Exercise requirements
Go through the data and copy each line that holds "taskbar".

═══ Information ═══

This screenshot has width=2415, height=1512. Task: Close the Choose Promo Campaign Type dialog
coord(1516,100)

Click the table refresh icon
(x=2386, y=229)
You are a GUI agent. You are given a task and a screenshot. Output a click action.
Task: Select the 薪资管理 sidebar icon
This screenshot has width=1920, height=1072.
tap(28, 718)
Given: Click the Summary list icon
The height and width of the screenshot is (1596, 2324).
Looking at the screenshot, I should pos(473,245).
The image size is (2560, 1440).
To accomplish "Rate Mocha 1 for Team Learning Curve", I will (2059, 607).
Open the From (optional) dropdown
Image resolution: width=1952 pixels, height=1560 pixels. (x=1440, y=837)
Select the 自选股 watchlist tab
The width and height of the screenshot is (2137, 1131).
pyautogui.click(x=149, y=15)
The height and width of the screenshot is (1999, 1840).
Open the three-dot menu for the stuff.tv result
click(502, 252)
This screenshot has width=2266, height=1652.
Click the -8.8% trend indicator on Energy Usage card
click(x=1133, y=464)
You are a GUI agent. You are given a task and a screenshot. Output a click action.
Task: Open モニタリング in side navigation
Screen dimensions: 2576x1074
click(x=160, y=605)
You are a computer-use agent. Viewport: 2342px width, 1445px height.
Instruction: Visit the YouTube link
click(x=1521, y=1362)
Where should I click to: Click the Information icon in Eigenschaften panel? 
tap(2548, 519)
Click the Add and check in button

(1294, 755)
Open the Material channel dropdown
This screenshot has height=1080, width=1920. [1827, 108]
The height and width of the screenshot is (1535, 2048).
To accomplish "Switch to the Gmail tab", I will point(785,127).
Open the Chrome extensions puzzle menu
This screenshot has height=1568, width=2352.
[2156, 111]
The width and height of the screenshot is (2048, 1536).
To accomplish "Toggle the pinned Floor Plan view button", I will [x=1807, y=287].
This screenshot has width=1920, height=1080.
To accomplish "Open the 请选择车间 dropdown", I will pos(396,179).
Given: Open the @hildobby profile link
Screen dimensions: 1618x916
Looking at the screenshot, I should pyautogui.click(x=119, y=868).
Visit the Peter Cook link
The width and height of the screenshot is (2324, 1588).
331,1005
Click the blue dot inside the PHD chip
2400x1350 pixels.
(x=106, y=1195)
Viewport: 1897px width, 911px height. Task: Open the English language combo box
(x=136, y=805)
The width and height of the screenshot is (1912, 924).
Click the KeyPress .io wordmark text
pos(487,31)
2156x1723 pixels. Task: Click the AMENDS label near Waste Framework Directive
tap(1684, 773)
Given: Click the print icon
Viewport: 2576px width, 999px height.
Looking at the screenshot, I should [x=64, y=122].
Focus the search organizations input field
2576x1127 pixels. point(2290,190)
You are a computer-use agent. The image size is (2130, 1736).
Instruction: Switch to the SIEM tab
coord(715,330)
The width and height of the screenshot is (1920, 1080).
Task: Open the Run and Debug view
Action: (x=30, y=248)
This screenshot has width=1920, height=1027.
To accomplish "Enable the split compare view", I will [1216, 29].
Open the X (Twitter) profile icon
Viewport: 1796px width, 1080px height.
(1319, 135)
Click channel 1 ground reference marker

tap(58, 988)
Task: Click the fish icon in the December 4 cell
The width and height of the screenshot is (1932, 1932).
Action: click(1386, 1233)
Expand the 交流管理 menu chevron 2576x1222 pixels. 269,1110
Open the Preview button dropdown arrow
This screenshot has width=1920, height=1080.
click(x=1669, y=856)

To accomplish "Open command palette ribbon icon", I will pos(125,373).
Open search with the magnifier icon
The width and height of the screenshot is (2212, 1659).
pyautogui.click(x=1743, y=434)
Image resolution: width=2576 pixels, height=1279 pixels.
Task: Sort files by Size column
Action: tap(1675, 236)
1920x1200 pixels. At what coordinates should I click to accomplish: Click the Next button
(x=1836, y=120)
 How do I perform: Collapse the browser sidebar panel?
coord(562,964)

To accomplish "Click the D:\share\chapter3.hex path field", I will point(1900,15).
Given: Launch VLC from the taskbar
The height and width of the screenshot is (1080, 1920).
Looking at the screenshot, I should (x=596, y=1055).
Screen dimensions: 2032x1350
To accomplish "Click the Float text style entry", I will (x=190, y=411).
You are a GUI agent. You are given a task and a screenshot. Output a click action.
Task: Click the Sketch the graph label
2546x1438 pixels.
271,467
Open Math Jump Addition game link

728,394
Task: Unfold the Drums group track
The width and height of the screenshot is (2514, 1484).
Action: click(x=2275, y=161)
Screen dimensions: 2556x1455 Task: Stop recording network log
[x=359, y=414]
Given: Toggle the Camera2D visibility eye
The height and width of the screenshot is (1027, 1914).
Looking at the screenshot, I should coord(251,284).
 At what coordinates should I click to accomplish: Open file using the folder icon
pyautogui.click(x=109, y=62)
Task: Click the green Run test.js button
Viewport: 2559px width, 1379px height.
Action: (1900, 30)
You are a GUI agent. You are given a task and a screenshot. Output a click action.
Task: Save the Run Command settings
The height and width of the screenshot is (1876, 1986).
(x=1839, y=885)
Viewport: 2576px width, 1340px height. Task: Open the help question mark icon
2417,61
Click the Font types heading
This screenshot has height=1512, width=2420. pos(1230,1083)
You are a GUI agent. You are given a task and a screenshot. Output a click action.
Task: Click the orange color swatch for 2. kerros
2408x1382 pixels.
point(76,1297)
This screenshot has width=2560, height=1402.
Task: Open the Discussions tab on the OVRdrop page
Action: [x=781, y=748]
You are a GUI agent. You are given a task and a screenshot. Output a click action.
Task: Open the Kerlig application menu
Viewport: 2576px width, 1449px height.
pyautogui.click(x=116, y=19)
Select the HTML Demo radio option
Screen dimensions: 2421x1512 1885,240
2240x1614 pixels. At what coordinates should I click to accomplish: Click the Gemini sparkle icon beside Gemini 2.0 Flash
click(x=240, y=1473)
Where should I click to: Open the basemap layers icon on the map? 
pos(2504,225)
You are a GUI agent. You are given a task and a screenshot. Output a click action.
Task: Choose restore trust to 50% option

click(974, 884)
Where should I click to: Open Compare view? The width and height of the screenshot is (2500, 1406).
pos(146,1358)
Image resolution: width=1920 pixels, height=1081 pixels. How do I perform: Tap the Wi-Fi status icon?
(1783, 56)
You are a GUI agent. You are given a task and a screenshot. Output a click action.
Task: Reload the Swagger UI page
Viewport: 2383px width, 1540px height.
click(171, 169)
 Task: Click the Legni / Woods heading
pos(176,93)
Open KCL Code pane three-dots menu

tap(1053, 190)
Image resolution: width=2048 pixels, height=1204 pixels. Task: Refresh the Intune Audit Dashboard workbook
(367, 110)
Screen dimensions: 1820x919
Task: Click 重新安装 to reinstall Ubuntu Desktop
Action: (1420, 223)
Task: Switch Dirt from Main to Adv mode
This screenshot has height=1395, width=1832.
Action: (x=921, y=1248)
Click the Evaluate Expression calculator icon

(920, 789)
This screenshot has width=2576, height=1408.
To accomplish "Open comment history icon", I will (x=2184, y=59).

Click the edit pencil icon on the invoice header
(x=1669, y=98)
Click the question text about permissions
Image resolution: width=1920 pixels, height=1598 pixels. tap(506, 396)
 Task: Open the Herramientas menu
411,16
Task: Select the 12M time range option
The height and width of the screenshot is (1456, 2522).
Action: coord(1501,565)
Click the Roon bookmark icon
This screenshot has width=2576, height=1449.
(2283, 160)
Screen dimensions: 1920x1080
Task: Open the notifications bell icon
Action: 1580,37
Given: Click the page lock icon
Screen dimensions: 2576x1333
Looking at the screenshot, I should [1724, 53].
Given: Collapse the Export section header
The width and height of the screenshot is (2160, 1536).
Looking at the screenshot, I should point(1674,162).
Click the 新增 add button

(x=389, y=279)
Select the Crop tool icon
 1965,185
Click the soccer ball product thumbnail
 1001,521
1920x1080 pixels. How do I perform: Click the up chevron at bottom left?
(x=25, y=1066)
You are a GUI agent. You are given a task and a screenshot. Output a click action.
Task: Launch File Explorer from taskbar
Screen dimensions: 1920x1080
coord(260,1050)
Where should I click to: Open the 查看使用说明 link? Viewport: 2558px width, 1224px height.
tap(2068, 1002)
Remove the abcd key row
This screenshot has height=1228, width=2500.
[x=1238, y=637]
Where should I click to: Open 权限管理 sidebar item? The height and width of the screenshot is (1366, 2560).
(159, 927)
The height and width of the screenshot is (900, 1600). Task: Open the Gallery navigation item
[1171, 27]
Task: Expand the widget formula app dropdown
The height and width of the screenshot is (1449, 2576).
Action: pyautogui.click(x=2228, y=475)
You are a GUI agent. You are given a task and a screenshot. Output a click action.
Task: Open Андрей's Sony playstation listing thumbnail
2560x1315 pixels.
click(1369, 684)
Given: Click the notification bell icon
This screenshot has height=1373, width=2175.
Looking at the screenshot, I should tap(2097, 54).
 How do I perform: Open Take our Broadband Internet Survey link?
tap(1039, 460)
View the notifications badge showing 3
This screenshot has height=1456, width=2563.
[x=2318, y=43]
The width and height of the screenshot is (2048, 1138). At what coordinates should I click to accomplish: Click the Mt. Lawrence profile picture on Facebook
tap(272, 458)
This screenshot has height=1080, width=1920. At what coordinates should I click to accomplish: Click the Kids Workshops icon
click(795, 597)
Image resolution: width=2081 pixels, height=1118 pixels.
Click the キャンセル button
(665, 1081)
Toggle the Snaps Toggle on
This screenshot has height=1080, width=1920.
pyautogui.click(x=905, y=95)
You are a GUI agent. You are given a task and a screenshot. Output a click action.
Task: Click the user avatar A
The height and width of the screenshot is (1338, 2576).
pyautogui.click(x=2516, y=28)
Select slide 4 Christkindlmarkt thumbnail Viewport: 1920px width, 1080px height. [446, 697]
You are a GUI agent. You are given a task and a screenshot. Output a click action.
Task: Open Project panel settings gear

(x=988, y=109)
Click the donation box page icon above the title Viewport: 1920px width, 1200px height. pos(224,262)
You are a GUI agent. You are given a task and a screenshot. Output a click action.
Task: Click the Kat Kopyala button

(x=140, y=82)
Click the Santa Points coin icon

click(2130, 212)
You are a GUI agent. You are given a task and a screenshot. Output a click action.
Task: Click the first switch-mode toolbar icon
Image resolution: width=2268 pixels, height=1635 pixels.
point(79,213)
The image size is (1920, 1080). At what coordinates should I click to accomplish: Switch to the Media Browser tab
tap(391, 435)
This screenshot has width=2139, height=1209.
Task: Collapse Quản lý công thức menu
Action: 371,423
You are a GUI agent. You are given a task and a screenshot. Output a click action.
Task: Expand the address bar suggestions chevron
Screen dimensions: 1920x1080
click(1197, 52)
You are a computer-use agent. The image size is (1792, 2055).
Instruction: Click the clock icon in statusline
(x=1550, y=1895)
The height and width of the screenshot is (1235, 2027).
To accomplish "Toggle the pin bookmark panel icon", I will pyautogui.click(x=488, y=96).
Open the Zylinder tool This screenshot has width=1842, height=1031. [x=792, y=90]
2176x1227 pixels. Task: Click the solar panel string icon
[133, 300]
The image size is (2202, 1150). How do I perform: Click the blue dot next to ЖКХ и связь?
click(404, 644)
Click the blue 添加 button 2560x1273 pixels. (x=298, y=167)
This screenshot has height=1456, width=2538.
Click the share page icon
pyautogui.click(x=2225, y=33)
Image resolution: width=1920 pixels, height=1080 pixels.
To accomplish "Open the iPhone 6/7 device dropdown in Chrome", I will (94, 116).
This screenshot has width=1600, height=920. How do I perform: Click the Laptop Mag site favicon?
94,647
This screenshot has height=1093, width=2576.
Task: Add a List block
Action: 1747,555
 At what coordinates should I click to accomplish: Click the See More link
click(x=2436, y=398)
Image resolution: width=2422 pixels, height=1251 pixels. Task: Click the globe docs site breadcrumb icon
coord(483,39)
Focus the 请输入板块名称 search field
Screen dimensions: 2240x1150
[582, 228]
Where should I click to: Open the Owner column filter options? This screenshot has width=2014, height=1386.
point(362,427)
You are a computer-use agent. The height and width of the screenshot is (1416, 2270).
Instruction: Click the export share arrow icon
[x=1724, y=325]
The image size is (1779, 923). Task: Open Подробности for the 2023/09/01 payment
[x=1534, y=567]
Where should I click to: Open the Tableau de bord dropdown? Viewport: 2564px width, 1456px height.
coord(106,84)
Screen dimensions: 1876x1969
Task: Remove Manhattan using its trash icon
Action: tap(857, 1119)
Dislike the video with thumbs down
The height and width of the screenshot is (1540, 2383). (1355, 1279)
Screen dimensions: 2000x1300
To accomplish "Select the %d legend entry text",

═══

Your solution
Given: Launch VLC from the taskbar
Task: Launch File Explorer from taskbar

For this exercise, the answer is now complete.